Eva c’est votre Ingrid Caven ?
Évidemment, on peut y penser. J’en  avais parlé avec Jean-Jacques Schuhl directement, mais j’ignore s’il l’a déjà lu ou pas. Ingrid Caven, je l’ai lu et aimé quand il est sorti, c’est un des livres qui m’ont donné envie d’écrire, je ne vais pas le renier. Après, on m’a beaucoup comparé à Jean-Jacques, alors que nos manières sont très différentes. Au final, les deux livres se ressemblent comme un portrait peut ressembler à un autre portrait.

Ça rappelle Suétone, aussi.
C’est flatteur ! J’aime bien Suétone, ouais, et je l’ai toujours aimé : il n’est pas ordonné. Enfin, je veux dire, il n’a pas cette ordonnance aristotélicienne de la biographie telle qu’elle est encore pratiquée aujourd’hui par les Anglo-Saxons et dont on dit beaucoup de bien. Lui, il raconte la vie d’un empereur jusqu’à l’acmé, puis il met un vrac, mais un vrac rangé : l’empereur et la religion, l’empereur et la débauche, l’empereur et le truc, etc.

Vos retrouvailles avec Eva vous ont ouvert à…?
Un autre monde, celui de l’amour, dont j’étais exclu depuis des années. Je pensais que j’en avais fini avec les anciens du Palace, et je n’avais pas revu Eva depuis trente-cinq ans. C’est elle qui m’a convoqué. Il faut croire que je l’attendais depuis toujours. Je ne pensais jamais me retrouver à épouser quelqu’un, à vivre ce que je vis. Pour moi, j’étais vieux. Je pensais finir comme j’étais, pas forcément de manière pathétique, enfin voilà, comme ça, en ronchon. Je n’aurais jamais pensé que quelqu’un s’installerait avec moi à la campagne. Mon livre raconte une conversion à l’amour, à la monogamie, au mariage.

Elle n’a pas l’air commode Eva, si ?
J’avais gardé le souvenir d’une épouvantable peste. Jeune, elle dégageait une certaine violence. Parce qu’elle était héroïnomane et que ça rend méchant. Enfin, « héroïnomane », elle prenait de l’héroïne, quoi, comme tout le monde à l’époque… Elle faisait peur. Maintenant ça va, c’est vivable. Même si c’est ma pire lectrice. C’est la personne qui a le moins aimé le livre, pour l’instant – en attendant que d’autres l’aiment encore moins.

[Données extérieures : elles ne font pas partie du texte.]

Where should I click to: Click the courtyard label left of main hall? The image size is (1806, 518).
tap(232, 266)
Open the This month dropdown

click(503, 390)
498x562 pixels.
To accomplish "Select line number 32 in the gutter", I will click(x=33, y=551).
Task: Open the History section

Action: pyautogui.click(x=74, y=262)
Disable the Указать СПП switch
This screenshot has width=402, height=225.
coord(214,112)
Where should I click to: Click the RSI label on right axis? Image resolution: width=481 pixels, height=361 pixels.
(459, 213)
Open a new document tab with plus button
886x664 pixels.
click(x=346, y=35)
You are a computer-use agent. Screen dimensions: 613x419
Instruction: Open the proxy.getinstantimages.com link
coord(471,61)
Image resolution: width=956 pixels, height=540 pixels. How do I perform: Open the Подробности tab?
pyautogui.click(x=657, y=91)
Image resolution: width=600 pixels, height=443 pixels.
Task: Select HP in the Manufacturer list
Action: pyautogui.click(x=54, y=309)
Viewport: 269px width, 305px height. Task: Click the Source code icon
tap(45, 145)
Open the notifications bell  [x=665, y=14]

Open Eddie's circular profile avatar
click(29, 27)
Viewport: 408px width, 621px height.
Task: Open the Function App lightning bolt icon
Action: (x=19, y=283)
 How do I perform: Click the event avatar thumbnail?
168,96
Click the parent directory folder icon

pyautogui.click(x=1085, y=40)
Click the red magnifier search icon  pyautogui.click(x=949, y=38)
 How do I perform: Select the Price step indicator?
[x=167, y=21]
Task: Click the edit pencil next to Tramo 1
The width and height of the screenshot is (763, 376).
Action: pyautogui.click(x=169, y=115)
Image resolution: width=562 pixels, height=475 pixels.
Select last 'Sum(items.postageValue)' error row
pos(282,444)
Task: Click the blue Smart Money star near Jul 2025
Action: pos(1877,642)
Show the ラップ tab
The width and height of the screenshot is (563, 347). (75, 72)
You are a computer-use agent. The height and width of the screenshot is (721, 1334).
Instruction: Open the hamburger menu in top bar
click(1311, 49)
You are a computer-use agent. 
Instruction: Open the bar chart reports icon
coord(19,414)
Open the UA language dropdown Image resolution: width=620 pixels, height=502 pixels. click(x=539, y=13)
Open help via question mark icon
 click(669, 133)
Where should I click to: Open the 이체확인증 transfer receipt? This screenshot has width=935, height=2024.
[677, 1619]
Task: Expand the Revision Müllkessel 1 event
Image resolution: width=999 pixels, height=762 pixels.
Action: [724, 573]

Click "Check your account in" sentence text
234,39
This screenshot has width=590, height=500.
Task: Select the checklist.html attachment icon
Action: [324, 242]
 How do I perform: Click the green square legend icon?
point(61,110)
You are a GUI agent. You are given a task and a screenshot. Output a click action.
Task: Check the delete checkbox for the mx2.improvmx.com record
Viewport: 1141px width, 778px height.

Dans le roman, vous vous comparez à un collectionneur, un pucier. On a l’impression qu’Eva n’est qu’un bibelot que vous avez chiné !
Je suis même plus direct : je dis que, quand je l’ai rencontrée, ça aurait été plus pratique qu’elle soit empaillée pour que je la range dans un coin. Quand je l’ai vue entrer chez moi la première fois en chair et en os, j’avais l’impression d’avoir mis la main sur une pièce de collection. C’est un monstre Eva, quand même, et j’ai toujours aimé ça…

Vous-même avez un côté docteur Frankenstein.
Qu’est-ce que vous me faites dire ? Attention, je vais me faire battre ! Si je dis ça, c’est parce que vous parlez d’Eva comme d’une créature. C’en est une ! Avec les photos de sa mère, elle a été très vite un artefact. Elle se dissocie facilement d’elle- même. Elle joue tout le temps, s’achète des vêtements de théâtre invraisemblables…

Ce portrait a été facile à peindre ?
J’avais beaucoup de matière, même si Eva raconte peu – elle est une sorte de Lino Ventura en femme. Elle se méfie beaucoup de moi, elle me voit comme un vampire. Mais c’était une mine d’or, un bon filon. Je n’avais pas à courir après les lignes. Le livre fut rapide à écrire.

Vous dites « écrire pour l’élite ».
C’est qui, l’élite ? Ce sont d’abord les gens qui me comprennent, qui me lisent. Des vrais lecteurs en France, il y en a très peu. Il y en a mille, dans ces eaux-là. Après, ils ne sont pas supérieurs au reste de l’humanité, c’est juste une petite aristocratie. Mon précédent livre, 113 études de littérature romantique, avec son titre insupportable, s’est vendu à 900 exemplaires. Pourtant, je ne fais pas dans l’ésotérisme.

C’est quoi vos bouquins de chevet, en ce moment ?
Proust, je ne le lis plus du tout – il influence trop, c’est pénible. Léautaud, mon ancien camarade de célibat, j’ai laissé tomber comme une vieille chaussette. J’ai lu trois fois de suite son Journal littéraire, je lisais ça le matin comme des gammes, ça me donnait une langue correcte. Même si j’écrivais des extravagances après, j’avais une musique. En ce moment, je m’intéresse de très près à Renée Vivien. Ses « préférences sexuelles », comme on dit aujourd’hui, ont beaucoup fait pour qu’on se souvienne d’elle. Sa sépulture au cimetière de Passy aussi. Mais c’était une bonne poétesse que Maurras, qui était difficile, a appréciée. Sur la mort, c’est très beau.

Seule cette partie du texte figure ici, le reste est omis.